Copy every row below word for word, leaving out the pictures.
===== Data excerpts
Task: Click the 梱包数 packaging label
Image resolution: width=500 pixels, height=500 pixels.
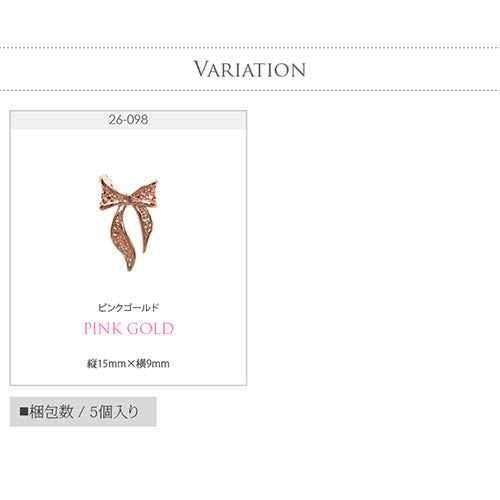Action: (51, 412)
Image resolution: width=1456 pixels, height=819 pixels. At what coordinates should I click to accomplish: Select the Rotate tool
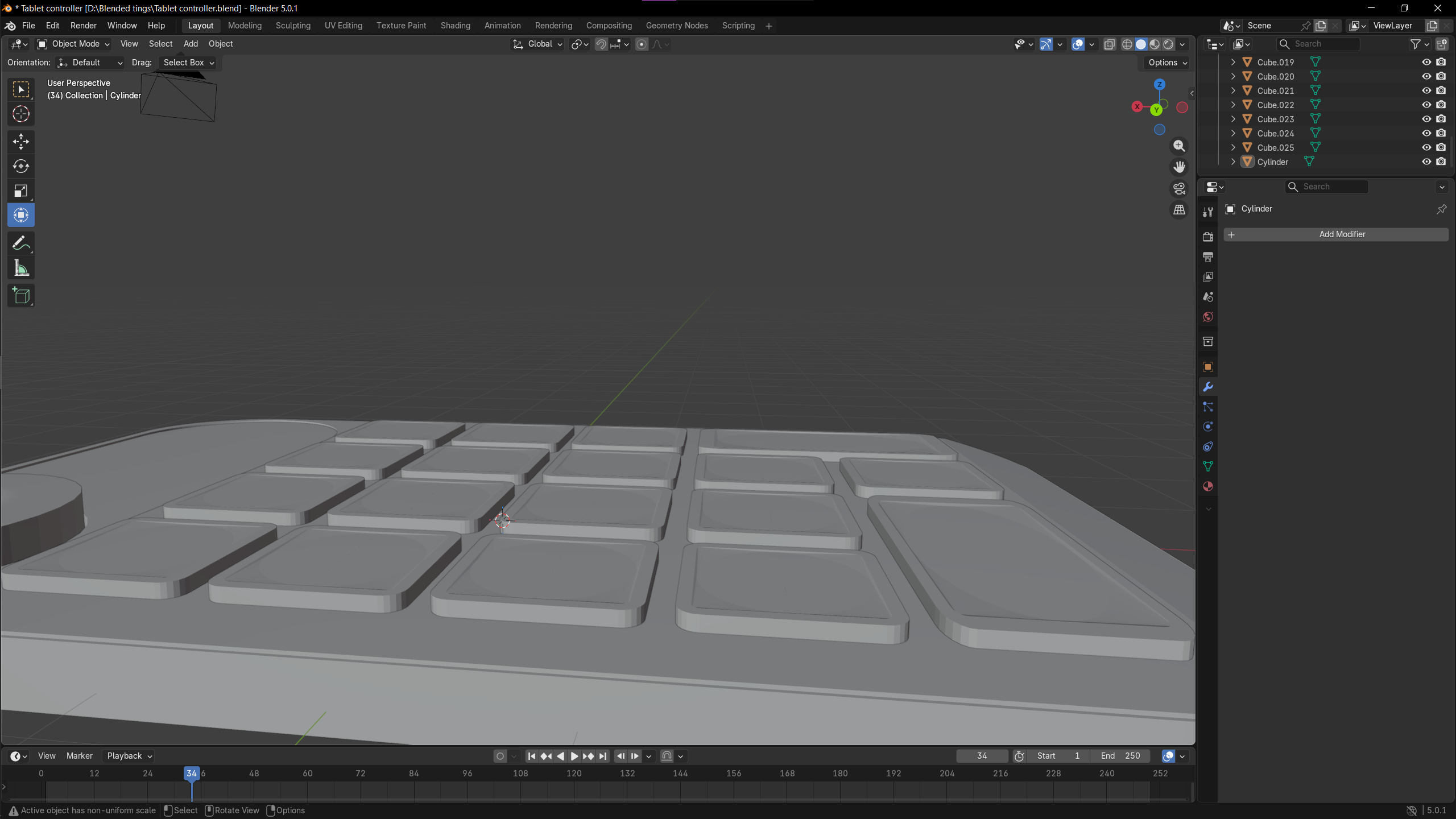21,166
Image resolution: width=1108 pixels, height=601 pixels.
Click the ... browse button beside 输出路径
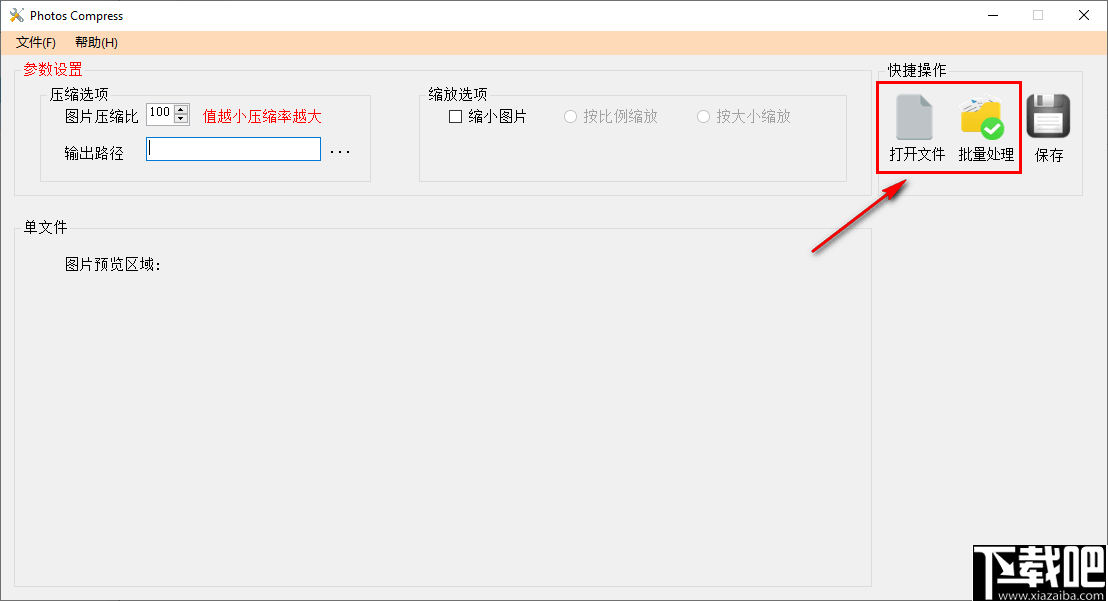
==========
- [Full output]:
Task: Click the 梱包数 packaging label
Image resolution: width=500 pixels, height=500 pixels.
Action: (51, 412)
Image resolution: width=1456 pixels, height=819 pixels. At what coordinates should I click to accomplish: Select the Rotate tool
21,166
Image resolution: width=1108 pixels, height=601 pixels.
Click the ... browse button beside 输出路径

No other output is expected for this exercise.